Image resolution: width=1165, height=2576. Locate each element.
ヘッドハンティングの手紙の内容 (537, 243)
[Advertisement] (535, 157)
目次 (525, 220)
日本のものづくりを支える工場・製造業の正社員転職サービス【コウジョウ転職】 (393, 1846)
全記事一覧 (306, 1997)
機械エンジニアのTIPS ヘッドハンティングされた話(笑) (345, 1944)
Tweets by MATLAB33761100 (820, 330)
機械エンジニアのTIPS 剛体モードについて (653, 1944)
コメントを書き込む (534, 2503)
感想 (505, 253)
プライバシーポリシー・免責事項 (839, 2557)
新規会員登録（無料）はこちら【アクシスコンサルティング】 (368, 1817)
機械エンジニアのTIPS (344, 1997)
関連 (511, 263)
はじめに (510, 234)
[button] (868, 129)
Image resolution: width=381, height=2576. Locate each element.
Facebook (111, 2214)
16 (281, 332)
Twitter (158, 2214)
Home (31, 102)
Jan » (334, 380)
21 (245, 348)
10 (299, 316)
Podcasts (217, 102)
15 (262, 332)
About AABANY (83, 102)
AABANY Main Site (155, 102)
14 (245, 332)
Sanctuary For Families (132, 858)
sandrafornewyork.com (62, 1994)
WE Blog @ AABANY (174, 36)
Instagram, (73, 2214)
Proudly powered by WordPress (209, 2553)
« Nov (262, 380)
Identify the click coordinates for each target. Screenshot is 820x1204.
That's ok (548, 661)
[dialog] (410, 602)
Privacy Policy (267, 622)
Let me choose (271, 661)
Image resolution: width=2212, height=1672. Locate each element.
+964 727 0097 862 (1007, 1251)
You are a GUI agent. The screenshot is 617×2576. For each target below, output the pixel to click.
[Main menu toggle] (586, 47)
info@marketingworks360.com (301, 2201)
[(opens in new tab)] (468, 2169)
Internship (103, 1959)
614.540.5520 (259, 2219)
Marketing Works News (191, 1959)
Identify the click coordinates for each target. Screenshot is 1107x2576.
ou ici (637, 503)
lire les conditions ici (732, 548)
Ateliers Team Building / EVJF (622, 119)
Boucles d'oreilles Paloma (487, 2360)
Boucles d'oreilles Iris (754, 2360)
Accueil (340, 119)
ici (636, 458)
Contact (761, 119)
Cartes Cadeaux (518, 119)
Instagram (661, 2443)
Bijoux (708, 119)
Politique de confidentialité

* EXERCISE BRIEF
Each entry must be reproduced verbatim.

* OUTPUT FOR THIS TASK
Image resolution: width=1165, height=2576. Locate each element.
ヘッドハンティングの手紙の内容 (537, 243)
[Advertisement] (535, 157)
目次 (525, 220)
日本のものづくりを支える工場・製造業の正社員転職サービス【コウジョウ転職】 (393, 1846)
全記事一覧 (306, 1997)
機械エンジニアのTIPS ヘッドハンティングされた話(笑) (345, 1944)
Tweets by MATLAB33761100 (820, 330)
機械エンジニアのTIPS 剛体モードについて (653, 1944)
コメントを書き込む (534, 2503)
感想 (505, 253)
プライバシーポリシー・免責事項 (839, 2557)
新規会員登録（無料）はこちら【アクシスコンサルティング】 (368, 1817)
機械エンジニアのTIPS (344, 1997)
関連 (511, 263)
はじめに (510, 234)
[button] (868, 129)
Image resolution: width=381, height=2576. Locate each element.
Facebook (111, 2214)
16 (281, 332)
Twitter (158, 2214)
Home (31, 102)
Jan » (334, 380)
21 (245, 348)
10 (299, 316)
Podcasts (217, 102)
15 (262, 332)
About AABANY (83, 102)
AABANY Main Site (155, 102)
14 (245, 332)
Sanctuary For Families (132, 858)
sandrafornewyork.com (62, 1994)
WE Blog @ AABANY (174, 36)
Instagram, (73, 2214)
Proudly powered by WordPress (209, 2553)
« Nov (262, 380)
Identify the click coordinates for each target. Screenshot is 820x1204.
That's ok (548, 661)
[dialog] (410, 602)
Privacy Policy (267, 622)
Let me choose (271, 661)
Image resolution: width=2212, height=1672. Locate each element.
+964 727 0097 862 (1007, 1251)
You are a GUI agent. The screenshot is 617×2576. For each target below, output the pixel to click.
[Main menu toggle] (586, 47)
info@marketingworks360.com (301, 2201)
[(opens in new tab)] (468, 2169)
Internship (103, 1959)
614.540.5520 (259, 2219)
Marketing Works News (191, 1959)
Identify the click coordinates for each target. Screenshot is 1107x2576.
ou ici (637, 503)
lire les conditions ici (732, 548)
Ateliers Team Building / EVJF (622, 119)
Boucles d'oreilles Paloma (487, 2360)
Boucles d'oreilles Iris (754, 2360)
Accueil (340, 119)
ici (636, 458)
Contact (761, 119)
Cartes Cadeaux (518, 119)
Instagram (661, 2443)
Bijoux (708, 119)
Politique de confidentialité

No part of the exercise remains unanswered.